Peter Senior makes a birdie putt during the final round.Credit: Michael Dodge

"The biggest part of my win this week is that Huntingdale is not an overly-long course," he said.

"The next two weeks at the Australian Golf Club and Royal Pines, they are longer so I think I will have my work cut out for me.

"But Huntingdale is right down my alley."

Senior called the victory "something special" but he has done this before.

He won the Australian Open in 2012 and the PGA Championship in 2010, giving him the extraordinary honour of achieving

Australia's "Triple Crown" once before he was 50, and now again after his 50th birthday.

While not Senior even thinks he will win one of the next event in Sydney, it's still worth pointing out that another surprise victory at this year's Open or any other that he plays will mean that the veteran will have effectively Triple Crown-ed, The Triple Crown.

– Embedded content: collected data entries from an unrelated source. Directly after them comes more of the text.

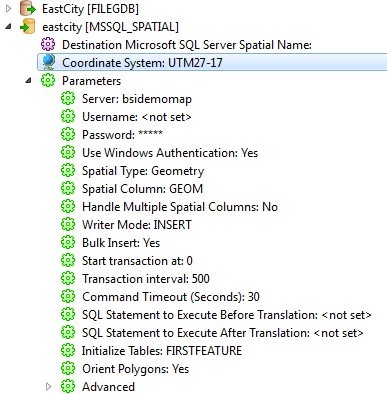
Task: Select Initialize Tables: FIRSTFEATURE parameter
Action: 162,351
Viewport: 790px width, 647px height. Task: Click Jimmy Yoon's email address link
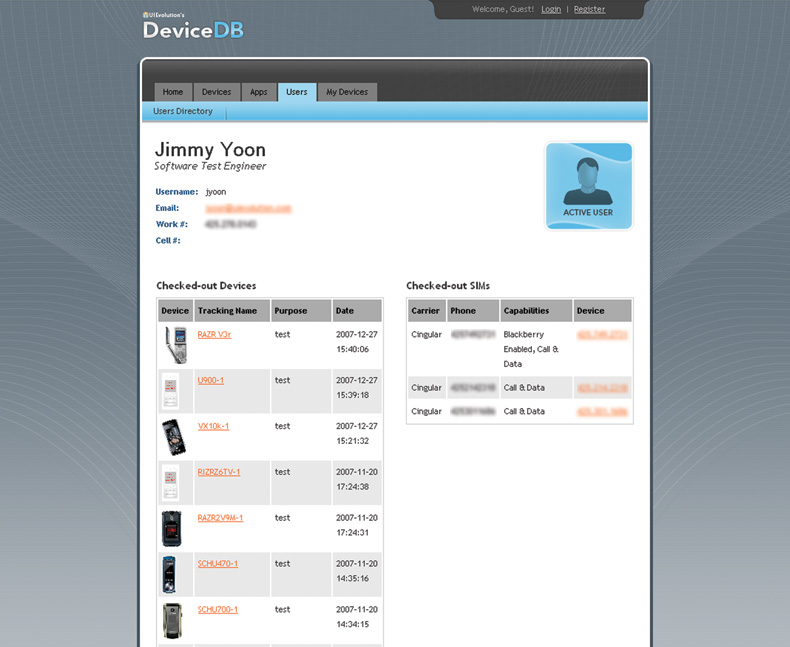pos(248,208)
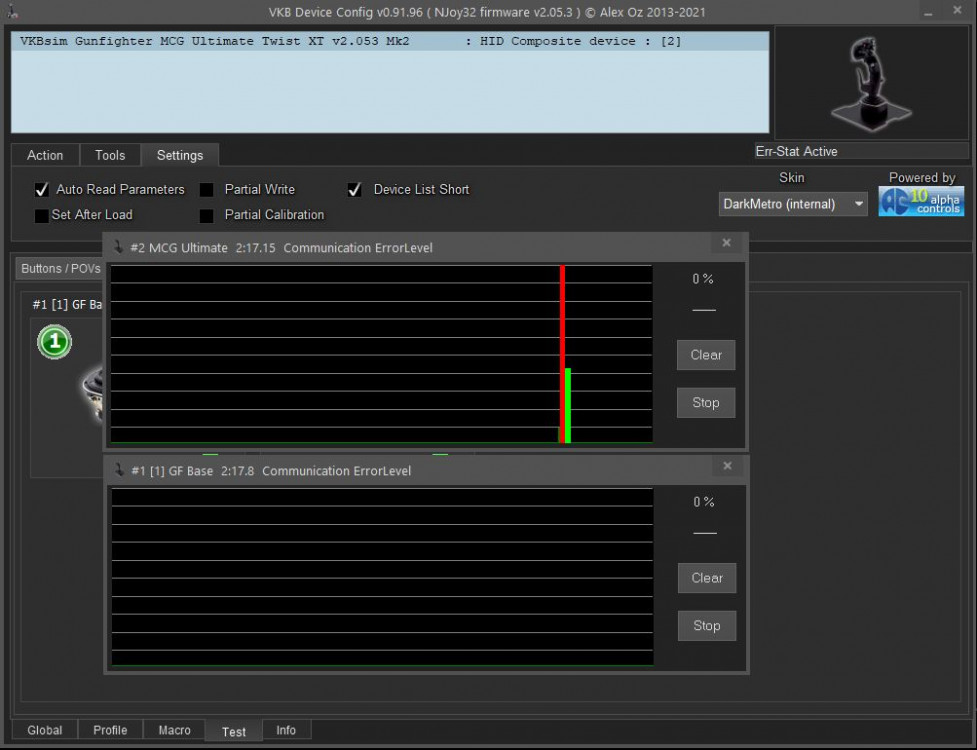
Task: Click the VKB app icon in title bar
Action: (x=12, y=10)
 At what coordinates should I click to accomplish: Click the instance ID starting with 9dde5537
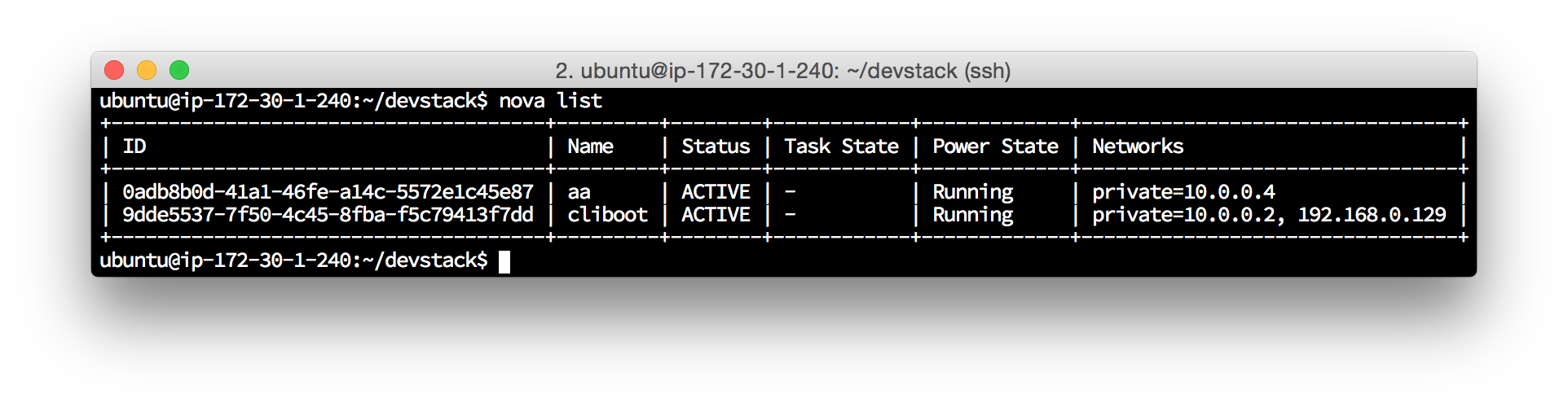point(328,215)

This was his 34th professional win and it goes without saying that he is the oldest winner of a Triple Crown event ever.

The Queenslander has earned $US 5.3 million playing on the U.S-based "Champions Tour" since deciding to reinvigorate his career in 2010.

"I think I was 42 or 43, I stopped playing overseas, just played in Australia," he said.

"I wanted to see my kids growing up. And then when I was 49.... I said to June, my wife, I wouldn't mind going and having one year on the Champions Tour.

"​So I practised hard for 12 months and fortunately I got through and next year will be my seventh year.

"I'm only going to play one more year and that will be me done."

Senior has played every Australian Masters at Huntingdale in the period between 1979 and 2008, so it was always possible that he could be contending if the golfing gods smiled upon him.

Certainly there was a feeling that Sunday was his day - beginning with an extraordinary second shot on the 436-metre par four 10th that settled to within a foot.

On the par four 13th, he used his long putter to land a crucial birdie that just dropped in the cup but on another day might have easily stayed on the edge.

And then later in the round when it looked like he might have let the tournament slip, runner-up Andrew Evans bogeyed the 17th hole to make his equation on the 18th hole for easier.

Needing only a par to win, Senior was able to produce a trademark bunker shot and then a clutch eight-foot putt to win his first Masters since 1995.

There were emotional scenes when Senior and his son Mitchell, his caddie, came together on the 18th green and Senior said he felt the crowd support all day.

"Yeah, nearly every hole on the back nine everyone was cheering me - even my poor shots," he said.

"It was just great. I have not had that sort of following for a very, very long time.

"I had a lot of friends out there today following me. They were crying when I finished."